NIA told to probe illegal Rohingya immigration
While asking the NIA to look into the matter, the ministry of home affairs (MHA) said in a communication to the agency that “there is a well-designed larger conspiracy to exploit the illegal migrants and also to destabilize the population ratio and demographic scenario of the country”
The government has asked the National Investigation Agency (NIA) to probe what it believes is a well-oiled international illegal immigration racket, in which Rohingyas and Bangladeshi Muslims enter India illegally through porous border passages in Assam, Mizoram, Meghalaya and Meghalaya using fake documents, people familiar with the matter said on condition of anonymity.
Initial information with central agencies reveals the racket is run from Bengaluru but has a presence across India. The people involved not only organize the illegal entry of Rohingyas and Bangladeshi Muslims, but also arrange their transportation to various cities so that they settle there, said an official with a central agency.

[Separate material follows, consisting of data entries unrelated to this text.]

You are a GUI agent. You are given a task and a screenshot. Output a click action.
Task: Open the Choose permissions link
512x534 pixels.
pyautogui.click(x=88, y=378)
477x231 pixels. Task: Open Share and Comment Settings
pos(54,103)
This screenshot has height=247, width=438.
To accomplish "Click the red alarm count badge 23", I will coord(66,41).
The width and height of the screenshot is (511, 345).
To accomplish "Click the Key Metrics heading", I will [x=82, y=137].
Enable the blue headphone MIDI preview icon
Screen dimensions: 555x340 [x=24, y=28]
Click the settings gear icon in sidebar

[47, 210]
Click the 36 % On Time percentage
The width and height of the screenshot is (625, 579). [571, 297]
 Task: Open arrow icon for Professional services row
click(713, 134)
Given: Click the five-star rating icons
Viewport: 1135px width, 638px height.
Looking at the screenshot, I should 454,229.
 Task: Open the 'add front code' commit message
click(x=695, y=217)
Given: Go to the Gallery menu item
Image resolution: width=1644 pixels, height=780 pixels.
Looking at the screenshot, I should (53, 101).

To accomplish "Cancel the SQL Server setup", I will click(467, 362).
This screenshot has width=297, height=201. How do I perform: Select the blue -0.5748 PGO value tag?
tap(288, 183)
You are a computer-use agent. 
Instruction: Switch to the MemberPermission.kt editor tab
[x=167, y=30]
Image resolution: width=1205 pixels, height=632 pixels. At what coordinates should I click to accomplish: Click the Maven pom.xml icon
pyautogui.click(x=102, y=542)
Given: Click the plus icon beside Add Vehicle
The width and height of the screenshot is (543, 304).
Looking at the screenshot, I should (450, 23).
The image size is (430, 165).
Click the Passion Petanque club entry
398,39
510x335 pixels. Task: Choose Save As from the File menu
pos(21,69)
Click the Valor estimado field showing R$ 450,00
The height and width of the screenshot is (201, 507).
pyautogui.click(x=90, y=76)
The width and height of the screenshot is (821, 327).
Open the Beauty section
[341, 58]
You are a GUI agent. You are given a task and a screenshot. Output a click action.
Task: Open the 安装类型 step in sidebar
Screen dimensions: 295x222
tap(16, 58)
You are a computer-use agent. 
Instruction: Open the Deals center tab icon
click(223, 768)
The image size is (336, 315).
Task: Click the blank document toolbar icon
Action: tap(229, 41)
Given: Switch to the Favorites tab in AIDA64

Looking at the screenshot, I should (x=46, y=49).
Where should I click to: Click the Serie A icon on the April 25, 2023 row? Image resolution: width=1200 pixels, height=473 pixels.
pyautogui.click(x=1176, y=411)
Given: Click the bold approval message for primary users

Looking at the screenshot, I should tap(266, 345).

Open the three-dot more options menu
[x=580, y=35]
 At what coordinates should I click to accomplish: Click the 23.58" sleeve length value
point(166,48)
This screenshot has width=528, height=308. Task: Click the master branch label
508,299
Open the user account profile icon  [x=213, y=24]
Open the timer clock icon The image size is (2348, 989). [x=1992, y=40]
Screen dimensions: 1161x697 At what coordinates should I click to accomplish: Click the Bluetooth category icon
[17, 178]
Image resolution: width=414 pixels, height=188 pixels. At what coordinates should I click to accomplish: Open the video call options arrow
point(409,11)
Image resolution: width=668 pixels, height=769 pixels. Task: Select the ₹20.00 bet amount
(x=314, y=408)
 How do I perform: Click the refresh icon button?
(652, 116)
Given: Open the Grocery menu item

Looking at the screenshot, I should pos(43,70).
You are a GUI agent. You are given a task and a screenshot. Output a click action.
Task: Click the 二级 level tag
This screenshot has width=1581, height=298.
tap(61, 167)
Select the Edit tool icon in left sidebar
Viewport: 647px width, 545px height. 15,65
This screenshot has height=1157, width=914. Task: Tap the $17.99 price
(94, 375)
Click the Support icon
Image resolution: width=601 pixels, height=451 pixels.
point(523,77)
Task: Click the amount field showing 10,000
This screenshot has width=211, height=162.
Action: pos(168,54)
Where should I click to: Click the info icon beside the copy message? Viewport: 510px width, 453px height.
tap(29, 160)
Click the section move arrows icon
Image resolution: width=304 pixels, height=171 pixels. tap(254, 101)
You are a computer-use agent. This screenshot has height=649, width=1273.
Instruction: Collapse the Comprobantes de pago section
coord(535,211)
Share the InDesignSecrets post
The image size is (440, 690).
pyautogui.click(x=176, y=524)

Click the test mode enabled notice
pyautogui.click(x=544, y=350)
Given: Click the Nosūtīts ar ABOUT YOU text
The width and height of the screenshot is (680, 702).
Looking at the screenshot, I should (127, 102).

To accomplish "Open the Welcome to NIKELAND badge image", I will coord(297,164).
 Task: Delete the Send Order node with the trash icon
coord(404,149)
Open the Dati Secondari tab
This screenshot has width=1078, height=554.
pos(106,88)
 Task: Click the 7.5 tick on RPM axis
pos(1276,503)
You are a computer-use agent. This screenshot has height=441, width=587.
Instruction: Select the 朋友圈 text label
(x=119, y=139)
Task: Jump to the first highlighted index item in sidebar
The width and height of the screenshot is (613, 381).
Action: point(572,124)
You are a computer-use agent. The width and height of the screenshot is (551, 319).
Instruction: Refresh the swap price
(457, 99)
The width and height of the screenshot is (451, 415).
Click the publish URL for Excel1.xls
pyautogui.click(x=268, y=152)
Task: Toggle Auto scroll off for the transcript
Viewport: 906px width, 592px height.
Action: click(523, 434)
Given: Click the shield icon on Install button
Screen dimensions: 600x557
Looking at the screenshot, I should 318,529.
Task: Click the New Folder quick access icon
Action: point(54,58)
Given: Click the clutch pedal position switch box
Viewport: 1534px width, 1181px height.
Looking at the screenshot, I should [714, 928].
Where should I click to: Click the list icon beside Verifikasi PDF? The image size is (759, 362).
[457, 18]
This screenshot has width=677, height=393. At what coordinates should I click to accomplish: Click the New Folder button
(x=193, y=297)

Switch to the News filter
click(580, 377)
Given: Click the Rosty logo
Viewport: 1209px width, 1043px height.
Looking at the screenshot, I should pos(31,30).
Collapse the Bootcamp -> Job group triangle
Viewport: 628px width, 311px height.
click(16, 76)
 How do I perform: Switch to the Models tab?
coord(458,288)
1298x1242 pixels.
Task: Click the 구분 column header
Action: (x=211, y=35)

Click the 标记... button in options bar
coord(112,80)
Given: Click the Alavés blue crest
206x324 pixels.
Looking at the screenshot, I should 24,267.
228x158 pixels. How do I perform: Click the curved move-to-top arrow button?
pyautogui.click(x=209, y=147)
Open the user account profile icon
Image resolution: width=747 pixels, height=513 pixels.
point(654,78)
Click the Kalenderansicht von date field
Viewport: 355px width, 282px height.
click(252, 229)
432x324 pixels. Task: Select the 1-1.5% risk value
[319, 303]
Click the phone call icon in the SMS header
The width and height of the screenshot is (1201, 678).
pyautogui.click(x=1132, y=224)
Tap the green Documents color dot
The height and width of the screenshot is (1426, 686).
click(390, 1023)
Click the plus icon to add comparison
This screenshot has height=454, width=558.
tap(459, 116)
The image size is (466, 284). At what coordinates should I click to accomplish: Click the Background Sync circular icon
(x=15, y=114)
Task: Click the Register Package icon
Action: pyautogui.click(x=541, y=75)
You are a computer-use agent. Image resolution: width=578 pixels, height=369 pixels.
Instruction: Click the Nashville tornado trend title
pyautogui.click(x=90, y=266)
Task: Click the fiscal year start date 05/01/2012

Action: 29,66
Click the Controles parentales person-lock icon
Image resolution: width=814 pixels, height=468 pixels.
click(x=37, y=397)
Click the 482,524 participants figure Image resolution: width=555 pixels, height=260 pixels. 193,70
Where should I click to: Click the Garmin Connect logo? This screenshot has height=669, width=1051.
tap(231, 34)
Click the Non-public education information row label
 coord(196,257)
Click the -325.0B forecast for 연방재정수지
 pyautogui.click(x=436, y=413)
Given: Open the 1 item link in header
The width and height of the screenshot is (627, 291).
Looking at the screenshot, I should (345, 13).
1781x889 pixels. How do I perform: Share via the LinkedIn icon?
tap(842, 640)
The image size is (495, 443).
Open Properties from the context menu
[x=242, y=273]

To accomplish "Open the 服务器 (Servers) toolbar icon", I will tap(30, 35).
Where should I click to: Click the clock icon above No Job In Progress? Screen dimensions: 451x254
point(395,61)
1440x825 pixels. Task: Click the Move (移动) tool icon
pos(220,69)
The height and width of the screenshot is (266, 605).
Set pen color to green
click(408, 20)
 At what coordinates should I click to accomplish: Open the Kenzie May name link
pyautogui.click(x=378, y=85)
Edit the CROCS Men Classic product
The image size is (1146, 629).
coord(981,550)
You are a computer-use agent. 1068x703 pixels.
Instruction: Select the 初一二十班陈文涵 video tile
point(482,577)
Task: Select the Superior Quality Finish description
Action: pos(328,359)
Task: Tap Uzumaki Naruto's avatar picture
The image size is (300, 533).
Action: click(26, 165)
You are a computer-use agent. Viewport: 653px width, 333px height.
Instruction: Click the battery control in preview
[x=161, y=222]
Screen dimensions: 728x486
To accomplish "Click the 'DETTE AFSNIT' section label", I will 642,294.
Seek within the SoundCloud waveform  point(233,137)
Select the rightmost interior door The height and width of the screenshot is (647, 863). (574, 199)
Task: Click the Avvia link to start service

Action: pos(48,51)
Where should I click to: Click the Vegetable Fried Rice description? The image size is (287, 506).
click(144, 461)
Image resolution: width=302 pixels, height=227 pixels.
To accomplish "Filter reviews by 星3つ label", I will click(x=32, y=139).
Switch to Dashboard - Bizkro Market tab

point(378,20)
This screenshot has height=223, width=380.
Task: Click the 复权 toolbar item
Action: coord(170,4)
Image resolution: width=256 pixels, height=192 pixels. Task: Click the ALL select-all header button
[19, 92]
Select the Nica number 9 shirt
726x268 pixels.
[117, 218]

The person behind the racket has been identified as Kumkum Ahmed Chaudhury of Bengaluru, who supervises illegal migration in association with Sahalam Laskar of Jammu and Raju Ali, a Pakistani national. Chaudhury and Laskar originally hail from Assam but operate from Bengaluru and Jammu , the first official added.
While asking the NIA to look into the matter, the ministry of home affairs (MHA) said in a communication to the agency that “there is a well-designed larger conspiracy to exploit the illegal migrants and also to destabilize the population ratio and demographic scenario of the country”. HT has seen a copy of the communication dated December 23.
It is suspected the gang has been successful in bringing several Rohingyas into the country over the past few years.
The central anti-terror probe agency has already formally taken up the investigation in the matter couple of weeks back and a team is trying to gather details about the racket, said another official.
The second official added that the network involved in sending Rohingyas to India usually arrange forged documents such as PAN cards, Aadhar numbers, driving licences and ration cards
The Centre has maintained that illegal immigrants including Rohingyas pose a threat to national security and that there are reports about some Rohingya migrants indulging in illegal activities. The government also claimed in parliament last month it doesn’t maintain data on THE number of Rohingyas currently staying in India.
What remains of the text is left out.